Problem statement =
From the entries that follow, reproduce exactly and only the lines from the line with "Image resolution: width=1568" to the line with "The width and height of the screenshot is (1456, 819).", endpoints included.

Supplied material =
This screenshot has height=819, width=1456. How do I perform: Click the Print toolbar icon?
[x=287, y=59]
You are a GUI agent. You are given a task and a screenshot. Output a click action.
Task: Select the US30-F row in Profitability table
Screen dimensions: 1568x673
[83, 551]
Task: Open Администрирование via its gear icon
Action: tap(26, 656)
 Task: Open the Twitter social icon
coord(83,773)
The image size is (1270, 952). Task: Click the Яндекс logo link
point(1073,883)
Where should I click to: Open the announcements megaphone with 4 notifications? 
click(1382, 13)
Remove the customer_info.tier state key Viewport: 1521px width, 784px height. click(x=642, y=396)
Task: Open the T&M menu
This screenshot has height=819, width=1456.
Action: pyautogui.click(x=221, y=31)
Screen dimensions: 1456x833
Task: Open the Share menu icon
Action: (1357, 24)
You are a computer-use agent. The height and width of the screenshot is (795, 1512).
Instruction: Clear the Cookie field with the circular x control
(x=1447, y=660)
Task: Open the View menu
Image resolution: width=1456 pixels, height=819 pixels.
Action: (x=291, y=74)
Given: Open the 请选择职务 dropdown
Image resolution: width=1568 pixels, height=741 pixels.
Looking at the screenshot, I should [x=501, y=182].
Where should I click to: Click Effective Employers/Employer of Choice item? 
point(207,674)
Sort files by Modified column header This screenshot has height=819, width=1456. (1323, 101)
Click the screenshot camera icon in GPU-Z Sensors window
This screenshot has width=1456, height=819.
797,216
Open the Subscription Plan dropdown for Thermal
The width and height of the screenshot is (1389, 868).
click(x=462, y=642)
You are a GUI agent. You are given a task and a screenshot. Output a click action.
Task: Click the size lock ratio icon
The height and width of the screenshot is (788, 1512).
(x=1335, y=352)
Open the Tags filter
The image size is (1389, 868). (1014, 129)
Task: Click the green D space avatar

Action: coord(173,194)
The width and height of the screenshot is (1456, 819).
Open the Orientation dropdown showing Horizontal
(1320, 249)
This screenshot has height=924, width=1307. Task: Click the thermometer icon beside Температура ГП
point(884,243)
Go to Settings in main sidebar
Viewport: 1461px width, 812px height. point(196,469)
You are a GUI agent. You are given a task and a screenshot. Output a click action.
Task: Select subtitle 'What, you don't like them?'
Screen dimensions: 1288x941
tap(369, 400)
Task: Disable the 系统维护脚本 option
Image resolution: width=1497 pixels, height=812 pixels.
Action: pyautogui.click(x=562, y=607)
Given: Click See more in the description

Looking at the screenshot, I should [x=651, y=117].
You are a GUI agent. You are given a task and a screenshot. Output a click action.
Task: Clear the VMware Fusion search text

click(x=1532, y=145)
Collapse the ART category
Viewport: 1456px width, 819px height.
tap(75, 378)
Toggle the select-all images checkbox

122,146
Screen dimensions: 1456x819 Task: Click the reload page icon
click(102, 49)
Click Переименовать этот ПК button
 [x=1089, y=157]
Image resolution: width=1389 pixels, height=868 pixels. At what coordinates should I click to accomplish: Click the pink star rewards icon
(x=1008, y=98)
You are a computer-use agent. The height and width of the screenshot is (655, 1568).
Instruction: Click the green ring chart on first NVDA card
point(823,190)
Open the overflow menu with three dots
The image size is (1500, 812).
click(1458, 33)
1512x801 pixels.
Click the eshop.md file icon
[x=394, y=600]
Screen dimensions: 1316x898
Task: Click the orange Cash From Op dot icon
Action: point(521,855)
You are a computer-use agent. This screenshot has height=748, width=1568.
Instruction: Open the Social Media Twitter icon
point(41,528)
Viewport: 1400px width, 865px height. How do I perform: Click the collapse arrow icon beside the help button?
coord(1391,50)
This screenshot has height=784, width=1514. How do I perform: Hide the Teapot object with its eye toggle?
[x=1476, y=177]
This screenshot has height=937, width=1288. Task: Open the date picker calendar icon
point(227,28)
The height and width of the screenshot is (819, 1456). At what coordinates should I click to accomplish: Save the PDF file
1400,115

Output for this task =
Image resolution: width=1568 pixels, height=741 pixels.
Looking at the screenshot, I should [x=501, y=182].
Where should I click to: Click Effective Employers/Employer of Choice item? 
point(207,674)
Sort files by Modified column header This screenshot has height=819, width=1456. (1323, 101)
Click the screenshot camera icon in GPU-Z Sensors window
This screenshot has width=1456, height=819.
797,216
Open the Subscription Plan dropdown for Thermal
The width and height of the screenshot is (1389, 868).
click(x=462, y=642)
You are a GUI agent. You are given a task and a screenshot. Output a click action.
Task: Click the size lock ratio icon
The height and width of the screenshot is (788, 1512).
(x=1335, y=352)
Open the Tags filter
The image size is (1389, 868). (1014, 129)
Task: Click the green D space avatar

Action: coord(173,194)
The width and height of the screenshot is (1456, 819).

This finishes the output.